##### Data for the task
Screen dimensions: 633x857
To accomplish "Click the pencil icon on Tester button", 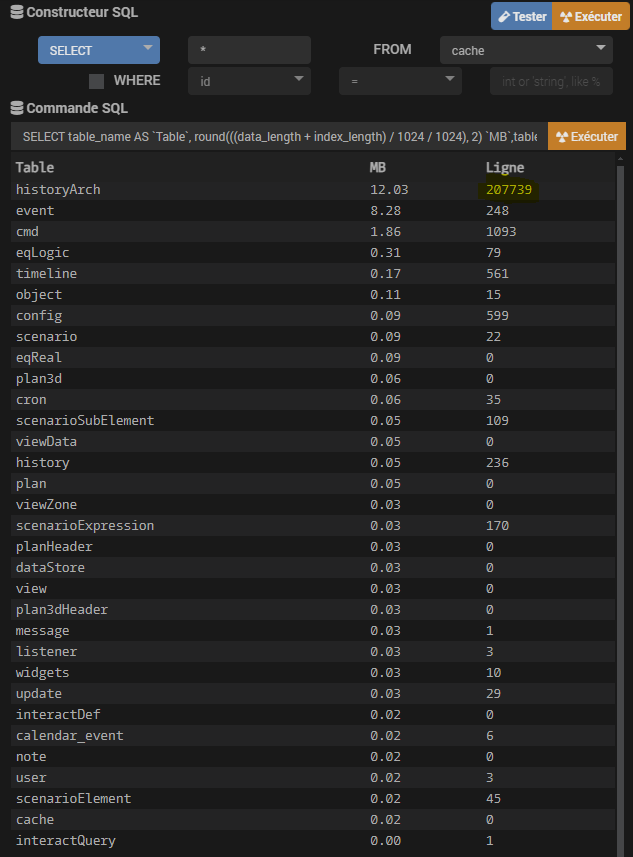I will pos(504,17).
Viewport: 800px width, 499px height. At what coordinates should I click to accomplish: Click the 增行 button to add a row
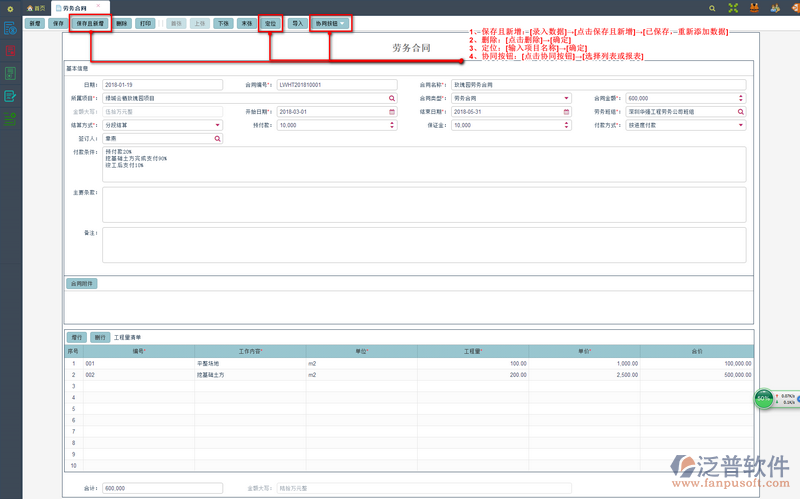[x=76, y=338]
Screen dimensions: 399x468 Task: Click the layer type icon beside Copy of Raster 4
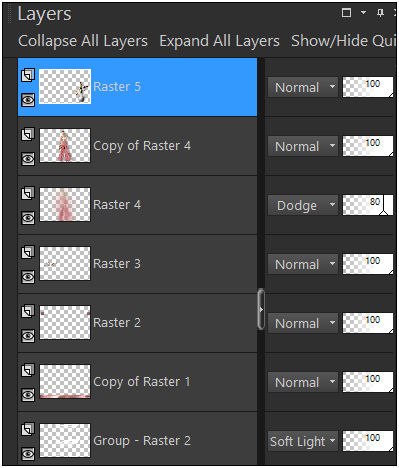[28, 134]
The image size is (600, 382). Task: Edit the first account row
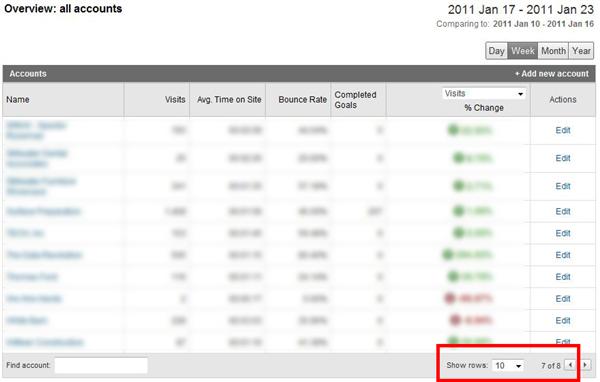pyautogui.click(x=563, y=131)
##########
##### Data for the task
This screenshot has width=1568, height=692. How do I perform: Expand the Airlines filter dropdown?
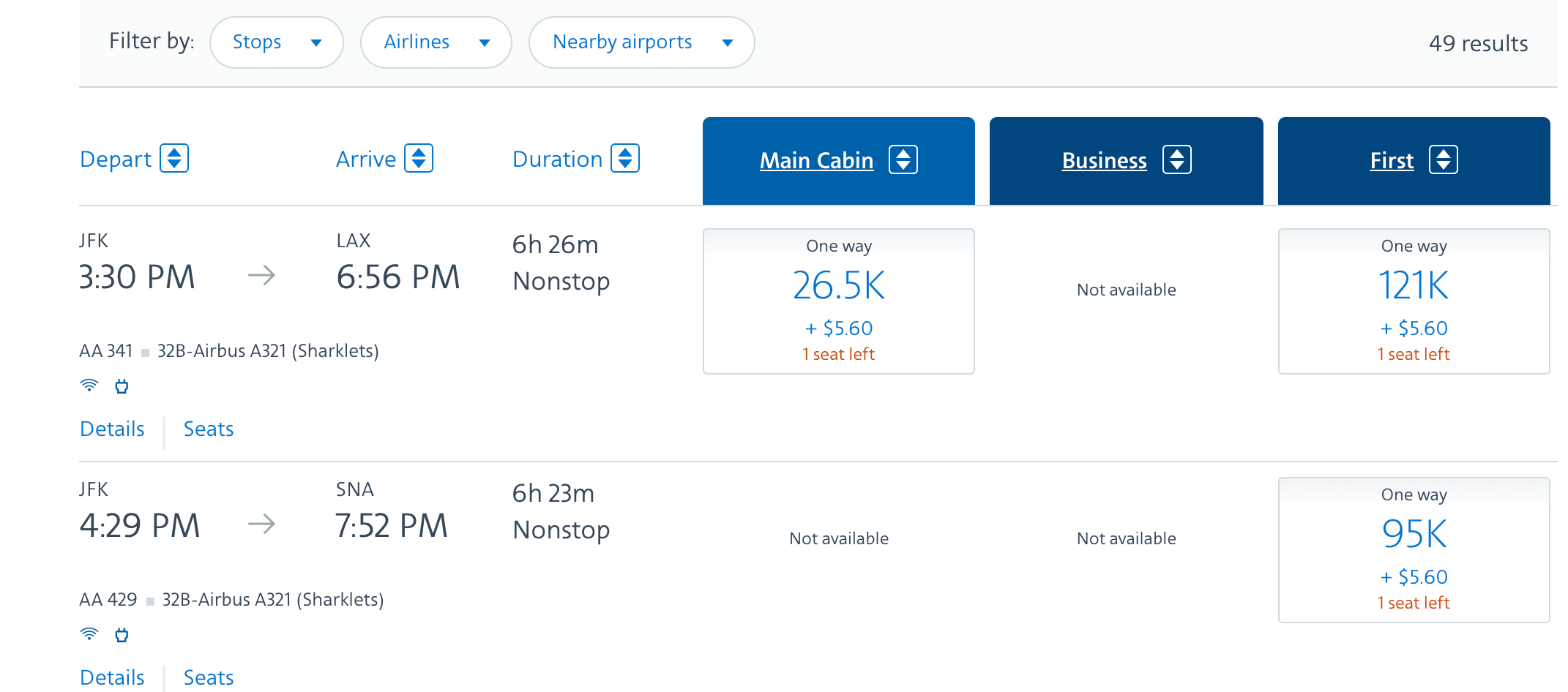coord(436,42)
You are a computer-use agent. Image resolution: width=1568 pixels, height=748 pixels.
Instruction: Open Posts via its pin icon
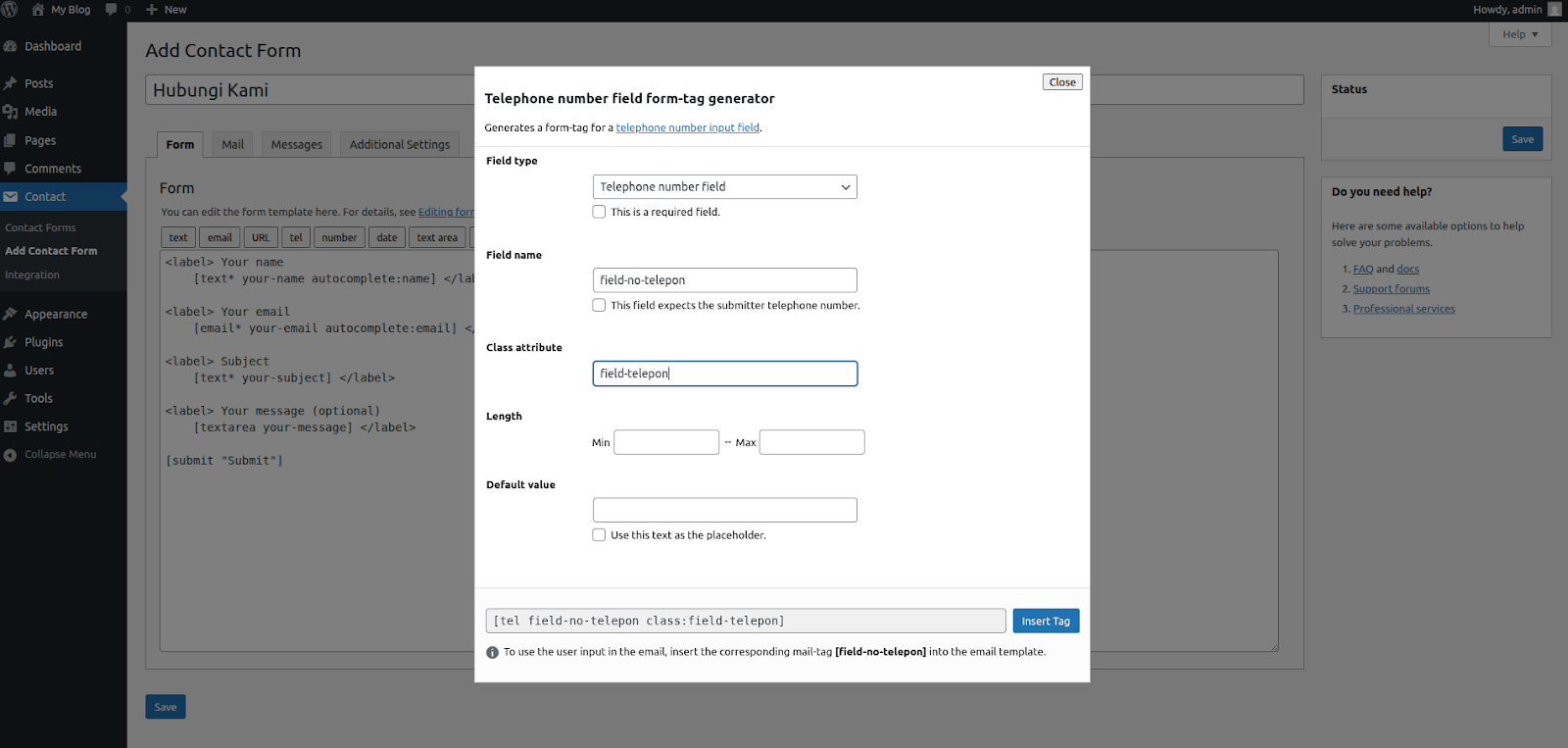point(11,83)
##########
##### Data for the task
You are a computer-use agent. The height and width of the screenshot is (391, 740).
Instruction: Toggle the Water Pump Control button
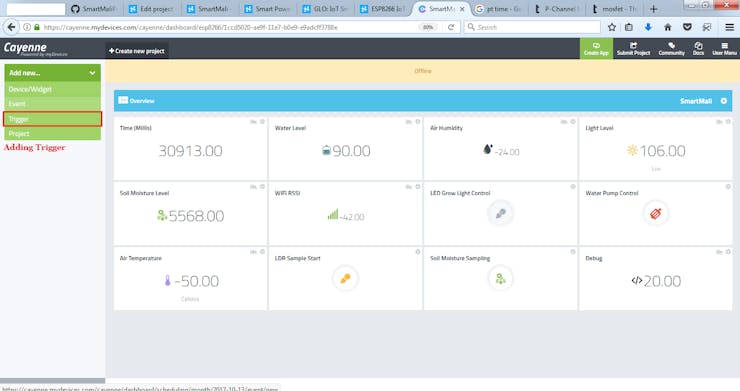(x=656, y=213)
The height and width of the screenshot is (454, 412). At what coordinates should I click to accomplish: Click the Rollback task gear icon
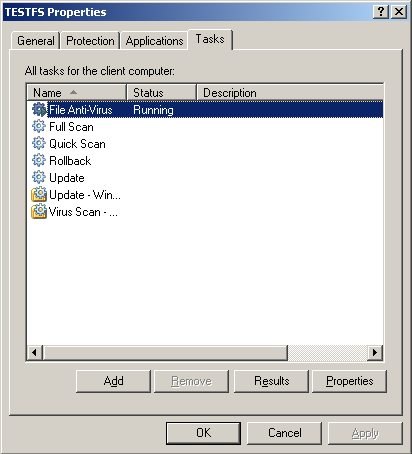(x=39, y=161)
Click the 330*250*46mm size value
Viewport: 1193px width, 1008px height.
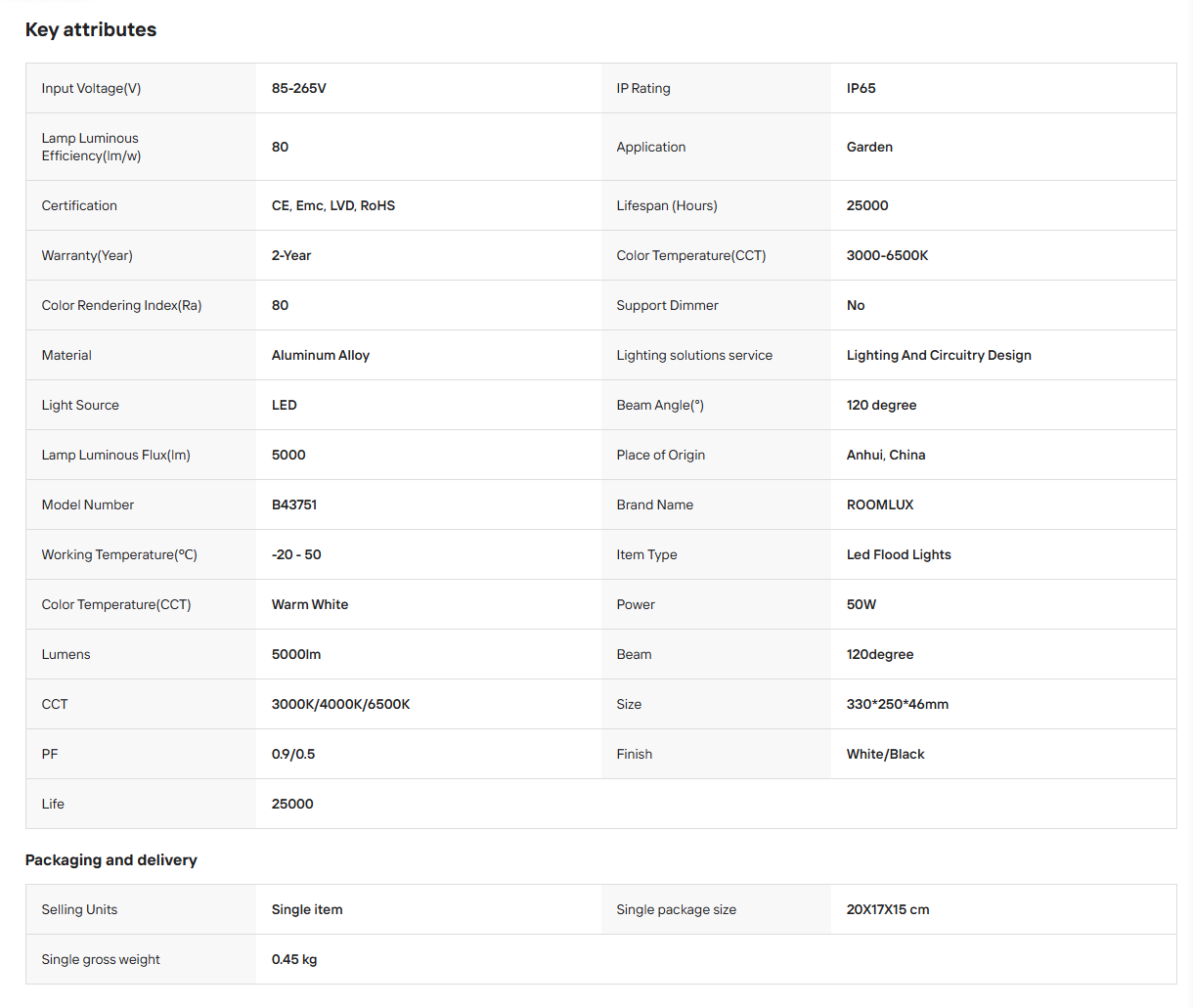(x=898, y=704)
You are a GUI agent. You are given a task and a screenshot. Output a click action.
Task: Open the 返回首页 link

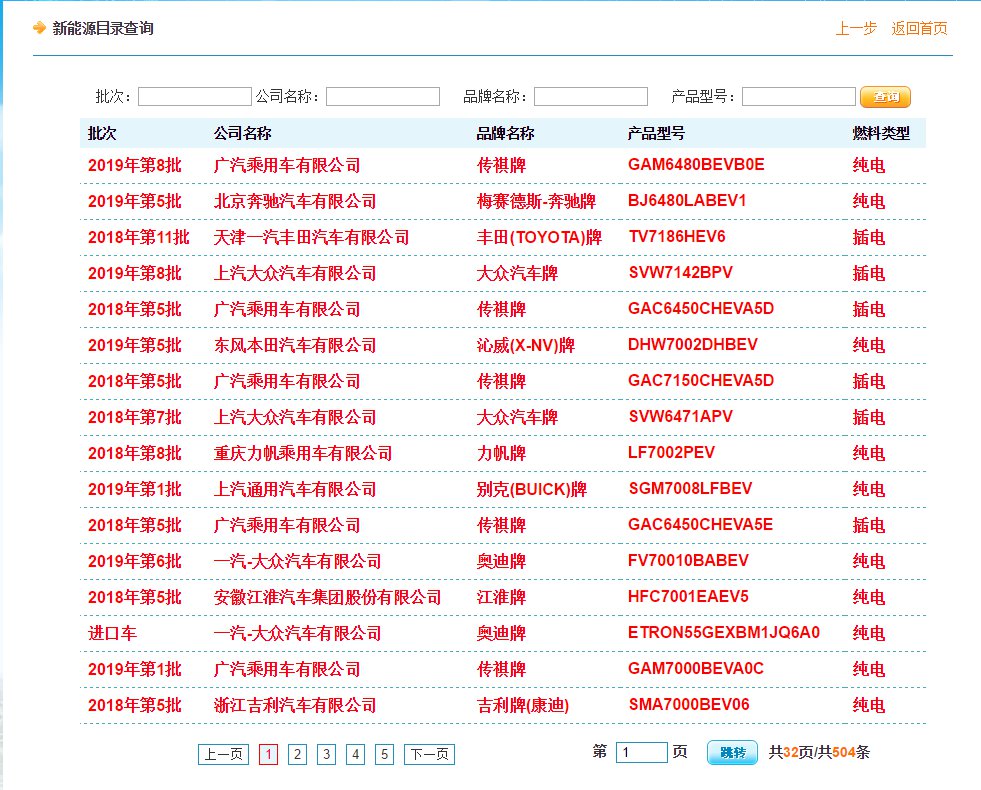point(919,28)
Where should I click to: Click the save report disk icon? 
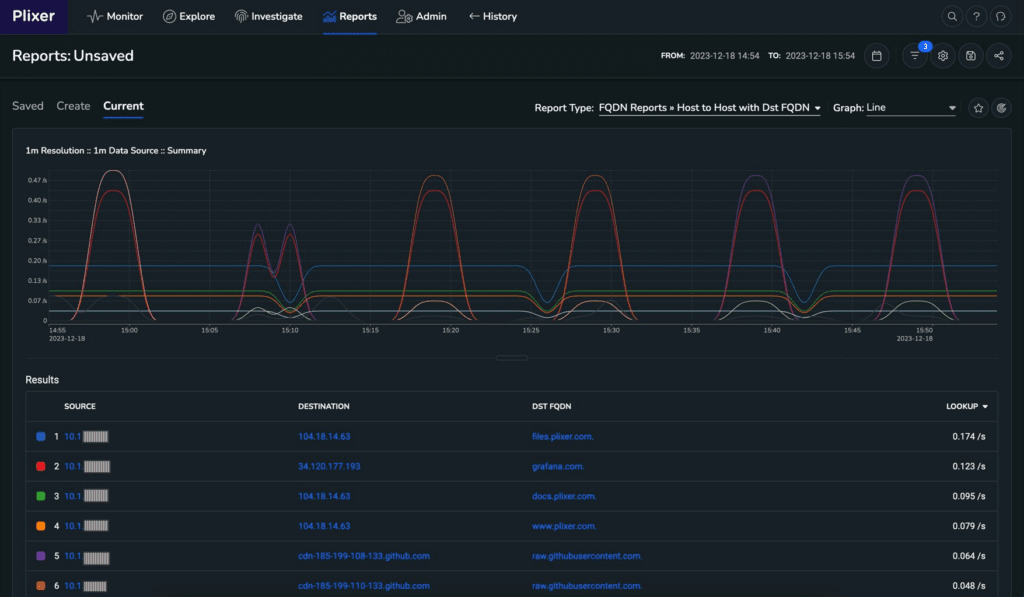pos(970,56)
##########
## Task directions
In the entries above, how many lines hold the word "agent"? Answer with the number only.

## Exercise result
3